According to the phylogenetic tree (Fig. 2c) of OsFWL, CNR1, and FW2.2 proteins constructed using the Neighbor-Joining method, with 1,000 replicates bootstrap, OsFWL proteins can be divided broadly into two groups (OsFWL1, 2, 3, 4, and 5 are in Group I; OsFWL6, 7, and 8 constitute Group II).
Expression patterns of OsFWL genes
To analyze the expression patterns of OsFWL genes, RT-PCR of seven tissue materials, i.e. calli, seedling, leaf blade at the tillering stage, four tissues (stem, root, flag leaf, panicle) at the heading stage was performed. The result showed that the expression patterns of OsFWL genes are various in different organs (Fig. 3a). The OsFWL1 is expressed in root, stem, panicle, and seedling. The OsFWL2 is mostly expressed in root, flag leaf, leaf blade, and calli. The OsFWL3 has the strongest expression in panicle and low expressions in calli and seedling. The OsFWL4 has a low expression in all seven materials. The OsFWL5 is mainly expressed in root, seedling, flag leaf, leaf blade, and panicle. The OsFWL6 is expressed in root, leaf blade, and flag leaf. The OsFWL7 has a relatively high expression in root but faint expression in leaf blade and panicle. The OsFWL8 is expressed in root, seedling, and leaf blade.
To reveal the expression patterns of OsFWL genes in the whole life cycle, we have also searched CREP and RiceXPro expression profile databases. All 8 OsFWL genes can be found in CREP and 7 genes in RiceXPro. We extracted the signal values of the probes corresponding to the 8 OsFWL genes in CREP database. The information of the 8 OsFWL genes in 25 samples was normalized and subjected to Hierarchical cluster analysis (Fig. 3b). The expression patterns of OsFWL2, 5, 6, 7, and 8 are relatively similar. They are mostly detected in seed after imbibition, root at 2-tillers stage, and leaf, flag leaf, sheath at the whole life cycle. The OsFWL1 holds a high expression in root, stem and young panicle. The OsFWL4 has an absolutely low expression at the whole life cycle. The expression pattern of OsFWL3 is special. It possesses a low expression level in most tissues/organs except for panicle at heading stage. As OsFWL genes were expected to be negative regulators in rice cell number, we analyzed whether their expression patterns related to tissue growth activity. According to microarray data in RiceXPro database, the expressions of OsFWL5, 6, and 7 negatively correlated with leaf growth activity (Fig. 3c). RT-PCR results of the three OsFWL genes in leaf at different development stage confirmed the microarray data (Fig. 3d).

-------

■ Required action: Revise the passage on OsFWL genes, beginning at the words "According to the" and stopping after "constitute Group II).", with "Neighbor-Joining" changed to "Maximum-Likelihood". Rely on the passage on OsFWL genes alone.

■ Information shown:
-------

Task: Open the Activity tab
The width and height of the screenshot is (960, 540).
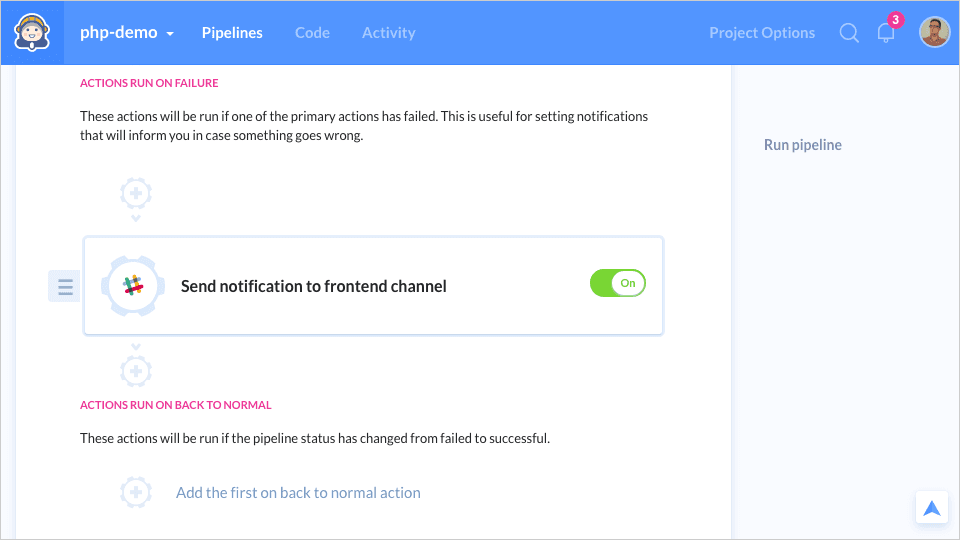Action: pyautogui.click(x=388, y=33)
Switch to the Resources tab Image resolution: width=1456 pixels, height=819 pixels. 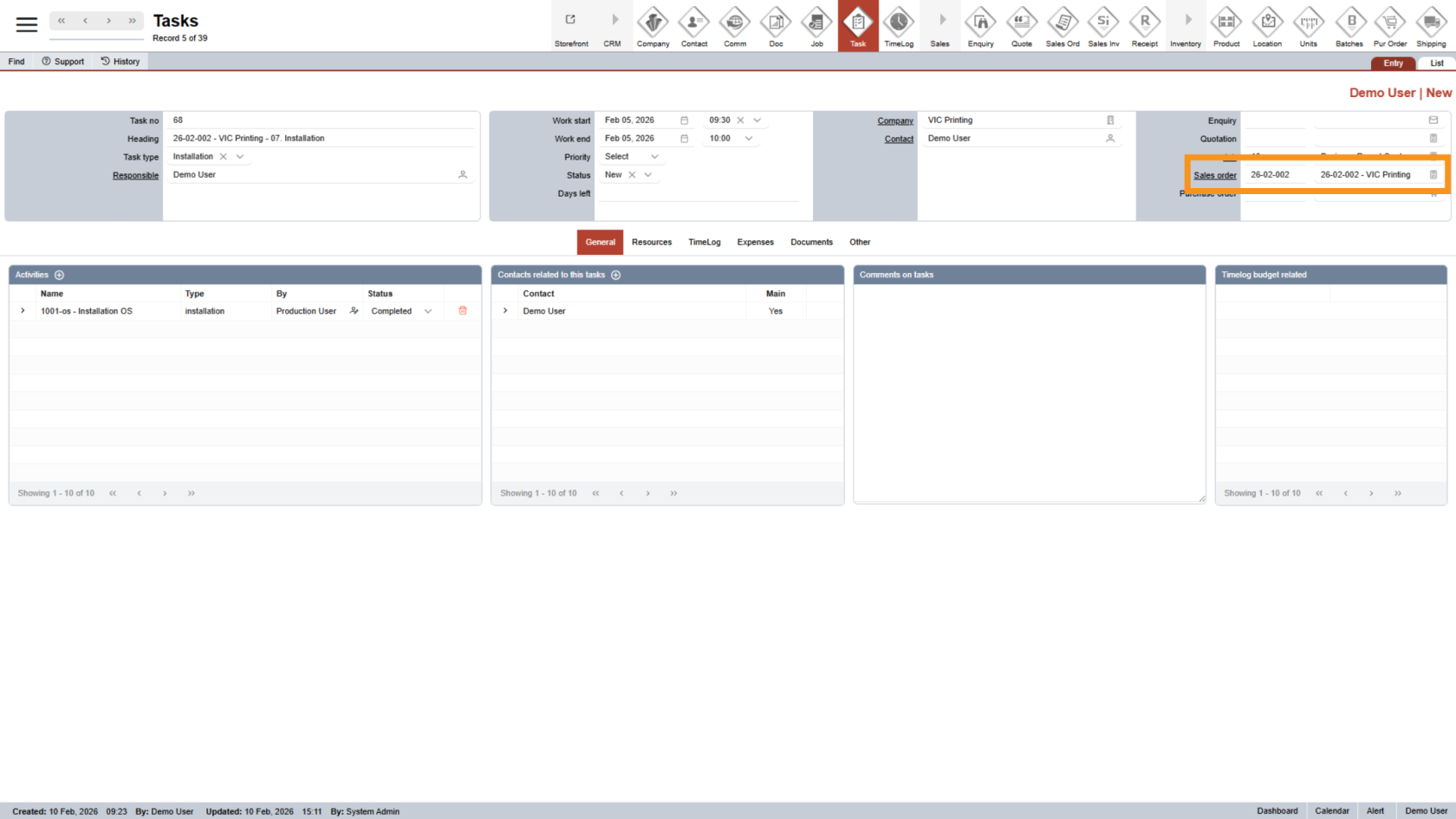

-------

■ Exercise solution:
According to the phylogenetic tree (Fig. 2c) of OsFWL, CNR1, and FW2.2 proteins constructed using the Maximum-Likelihood method, with 1,000 replicates bootstrap, OsFWL proteins can be divided broadly into two groups (OsFWL1, 2, 3, 4, and 5 are in Group I; OsFWL6, 7, and 8 constitute Group II).